DATA TO PROCESS =
┄┄┄┄┄┄┄┄┄┄

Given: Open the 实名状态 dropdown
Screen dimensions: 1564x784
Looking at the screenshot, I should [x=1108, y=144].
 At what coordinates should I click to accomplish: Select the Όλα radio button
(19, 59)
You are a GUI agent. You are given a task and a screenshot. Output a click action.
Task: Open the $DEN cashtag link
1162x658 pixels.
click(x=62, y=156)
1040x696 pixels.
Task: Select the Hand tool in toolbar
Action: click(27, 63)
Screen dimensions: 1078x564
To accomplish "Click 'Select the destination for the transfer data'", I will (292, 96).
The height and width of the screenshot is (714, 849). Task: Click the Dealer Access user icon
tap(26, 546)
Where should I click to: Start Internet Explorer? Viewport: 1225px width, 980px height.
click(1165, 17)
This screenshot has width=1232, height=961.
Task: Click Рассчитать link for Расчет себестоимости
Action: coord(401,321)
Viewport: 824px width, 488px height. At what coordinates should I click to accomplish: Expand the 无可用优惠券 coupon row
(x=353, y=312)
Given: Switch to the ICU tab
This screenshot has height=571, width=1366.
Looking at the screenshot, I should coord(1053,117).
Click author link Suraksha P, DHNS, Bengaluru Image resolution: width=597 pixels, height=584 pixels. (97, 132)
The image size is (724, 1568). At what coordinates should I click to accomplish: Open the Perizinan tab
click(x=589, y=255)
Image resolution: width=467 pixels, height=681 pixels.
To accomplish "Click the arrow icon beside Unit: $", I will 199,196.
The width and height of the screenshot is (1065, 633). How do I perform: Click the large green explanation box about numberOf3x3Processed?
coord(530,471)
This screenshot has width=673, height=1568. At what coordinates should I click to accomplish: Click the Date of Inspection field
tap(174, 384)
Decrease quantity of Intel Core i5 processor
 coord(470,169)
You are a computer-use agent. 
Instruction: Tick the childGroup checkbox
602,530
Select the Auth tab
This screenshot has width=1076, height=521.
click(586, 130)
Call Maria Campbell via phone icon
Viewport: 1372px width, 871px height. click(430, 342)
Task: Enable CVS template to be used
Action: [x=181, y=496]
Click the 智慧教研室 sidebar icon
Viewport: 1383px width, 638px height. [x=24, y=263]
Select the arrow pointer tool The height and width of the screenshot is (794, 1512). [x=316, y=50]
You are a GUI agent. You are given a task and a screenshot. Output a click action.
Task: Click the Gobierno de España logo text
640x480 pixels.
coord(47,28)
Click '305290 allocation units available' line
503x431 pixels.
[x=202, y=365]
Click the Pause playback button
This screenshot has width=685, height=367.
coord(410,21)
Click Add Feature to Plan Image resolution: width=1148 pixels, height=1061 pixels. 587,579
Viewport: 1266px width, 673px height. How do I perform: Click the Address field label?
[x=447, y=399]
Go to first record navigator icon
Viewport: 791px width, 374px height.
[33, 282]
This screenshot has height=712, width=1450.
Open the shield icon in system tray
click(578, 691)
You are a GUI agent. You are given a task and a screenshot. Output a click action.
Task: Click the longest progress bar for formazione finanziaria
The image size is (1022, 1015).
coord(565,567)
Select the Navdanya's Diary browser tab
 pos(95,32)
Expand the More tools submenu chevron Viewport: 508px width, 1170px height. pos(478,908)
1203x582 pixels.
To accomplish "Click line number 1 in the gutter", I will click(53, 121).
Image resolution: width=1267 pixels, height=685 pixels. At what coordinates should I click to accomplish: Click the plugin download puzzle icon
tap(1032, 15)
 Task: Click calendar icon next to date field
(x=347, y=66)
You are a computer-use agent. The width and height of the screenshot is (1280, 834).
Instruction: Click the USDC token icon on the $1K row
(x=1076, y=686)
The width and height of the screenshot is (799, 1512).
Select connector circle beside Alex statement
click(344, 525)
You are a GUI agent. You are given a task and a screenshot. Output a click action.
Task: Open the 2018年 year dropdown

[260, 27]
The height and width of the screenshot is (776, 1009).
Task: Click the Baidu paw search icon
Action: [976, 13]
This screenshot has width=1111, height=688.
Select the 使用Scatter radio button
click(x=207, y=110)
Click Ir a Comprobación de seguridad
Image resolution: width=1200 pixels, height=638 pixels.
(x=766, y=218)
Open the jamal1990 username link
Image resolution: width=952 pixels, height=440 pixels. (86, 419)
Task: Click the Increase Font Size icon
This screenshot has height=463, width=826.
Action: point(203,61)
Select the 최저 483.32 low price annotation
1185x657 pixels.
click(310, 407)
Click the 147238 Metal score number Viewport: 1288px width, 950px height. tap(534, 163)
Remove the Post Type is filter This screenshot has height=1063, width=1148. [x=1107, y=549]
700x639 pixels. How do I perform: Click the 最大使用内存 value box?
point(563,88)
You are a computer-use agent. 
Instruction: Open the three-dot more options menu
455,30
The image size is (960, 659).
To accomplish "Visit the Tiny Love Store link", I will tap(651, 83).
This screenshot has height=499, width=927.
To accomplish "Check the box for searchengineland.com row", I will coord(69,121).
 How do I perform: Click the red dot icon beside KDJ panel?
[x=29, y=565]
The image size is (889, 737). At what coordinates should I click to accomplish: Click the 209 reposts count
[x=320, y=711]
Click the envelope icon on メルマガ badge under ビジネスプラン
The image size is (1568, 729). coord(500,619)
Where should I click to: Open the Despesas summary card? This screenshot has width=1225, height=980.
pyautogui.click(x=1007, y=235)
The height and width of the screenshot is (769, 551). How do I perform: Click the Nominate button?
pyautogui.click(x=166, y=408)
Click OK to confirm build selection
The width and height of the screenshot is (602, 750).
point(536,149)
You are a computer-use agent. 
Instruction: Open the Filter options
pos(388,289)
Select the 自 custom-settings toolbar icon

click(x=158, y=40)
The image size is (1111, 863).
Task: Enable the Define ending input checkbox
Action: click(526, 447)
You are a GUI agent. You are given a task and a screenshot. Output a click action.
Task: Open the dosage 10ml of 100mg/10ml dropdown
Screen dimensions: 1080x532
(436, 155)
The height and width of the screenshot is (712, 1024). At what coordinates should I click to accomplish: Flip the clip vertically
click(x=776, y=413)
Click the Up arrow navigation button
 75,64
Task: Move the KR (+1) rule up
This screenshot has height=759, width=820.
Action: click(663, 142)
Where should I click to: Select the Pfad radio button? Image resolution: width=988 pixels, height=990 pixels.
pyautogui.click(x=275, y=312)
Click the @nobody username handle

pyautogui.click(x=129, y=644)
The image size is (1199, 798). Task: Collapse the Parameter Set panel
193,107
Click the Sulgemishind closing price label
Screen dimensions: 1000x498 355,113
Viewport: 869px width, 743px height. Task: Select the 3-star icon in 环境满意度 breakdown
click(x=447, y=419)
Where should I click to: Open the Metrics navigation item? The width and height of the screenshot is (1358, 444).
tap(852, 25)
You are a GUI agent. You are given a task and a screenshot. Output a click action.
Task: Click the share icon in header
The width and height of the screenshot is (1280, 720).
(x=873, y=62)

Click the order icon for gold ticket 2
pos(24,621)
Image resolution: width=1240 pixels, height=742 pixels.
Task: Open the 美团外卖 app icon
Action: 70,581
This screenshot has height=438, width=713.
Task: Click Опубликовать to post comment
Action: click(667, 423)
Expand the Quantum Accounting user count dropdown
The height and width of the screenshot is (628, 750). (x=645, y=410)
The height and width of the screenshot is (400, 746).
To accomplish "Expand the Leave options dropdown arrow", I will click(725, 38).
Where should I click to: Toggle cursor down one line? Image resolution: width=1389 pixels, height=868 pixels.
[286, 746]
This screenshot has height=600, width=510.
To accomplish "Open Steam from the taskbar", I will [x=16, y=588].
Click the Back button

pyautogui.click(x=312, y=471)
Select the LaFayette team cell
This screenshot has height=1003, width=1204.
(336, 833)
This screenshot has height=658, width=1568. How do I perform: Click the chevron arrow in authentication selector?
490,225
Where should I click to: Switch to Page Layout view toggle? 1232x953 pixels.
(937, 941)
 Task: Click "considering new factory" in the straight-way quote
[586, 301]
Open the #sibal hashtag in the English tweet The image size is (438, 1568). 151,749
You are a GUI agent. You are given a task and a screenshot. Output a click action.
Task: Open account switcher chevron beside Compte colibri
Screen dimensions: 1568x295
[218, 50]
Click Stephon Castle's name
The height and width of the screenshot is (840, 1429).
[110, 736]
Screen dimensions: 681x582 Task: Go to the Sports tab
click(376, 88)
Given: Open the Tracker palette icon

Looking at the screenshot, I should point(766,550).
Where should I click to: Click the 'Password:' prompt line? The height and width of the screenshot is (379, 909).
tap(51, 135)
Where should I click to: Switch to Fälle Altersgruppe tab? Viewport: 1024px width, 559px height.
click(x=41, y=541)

┄┄┄┄┄┄┄┄┄┄

EXERCISE = Take the lines above from the one containing "Click author link" to the one containing "Select the arrow" and retype them exactly, both ends included, with nothing added.

PROBLEM SOLUTION =
Click author link Suraksha P, DHNS, Bengaluru Image resolution: width=597 pixels, height=584 pixels. (97, 132)
The image size is (724, 1568). At what coordinates should I click to accomplish: Open the Perizinan tab
click(x=589, y=255)
Image resolution: width=467 pixels, height=681 pixels.
To accomplish "Click the arrow icon beside Unit: $", I will 199,196.
The width and height of the screenshot is (1065, 633). How do I perform: Click the large green explanation box about numberOf3x3Processed?
coord(530,471)
This screenshot has width=673, height=1568. At what coordinates should I click to accomplish: Click the Date of Inspection field
tap(174, 384)
Decrease quantity of Intel Core i5 processor
 coord(470,169)
You are a computer-use agent. 
Instruction: Tick the childGroup checkbox
602,530
Select the Auth tab
This screenshot has width=1076, height=521.
click(586, 130)
Call Maria Campbell via phone icon
Viewport: 1372px width, 871px height. click(430, 342)
Task: Enable CVS template to be used
Action: [x=181, y=496]
Click the 智慧教研室 sidebar icon
Viewport: 1383px width, 638px height. [x=24, y=263]
Select the arrow pointer tool The height and width of the screenshot is (794, 1512). [x=316, y=50]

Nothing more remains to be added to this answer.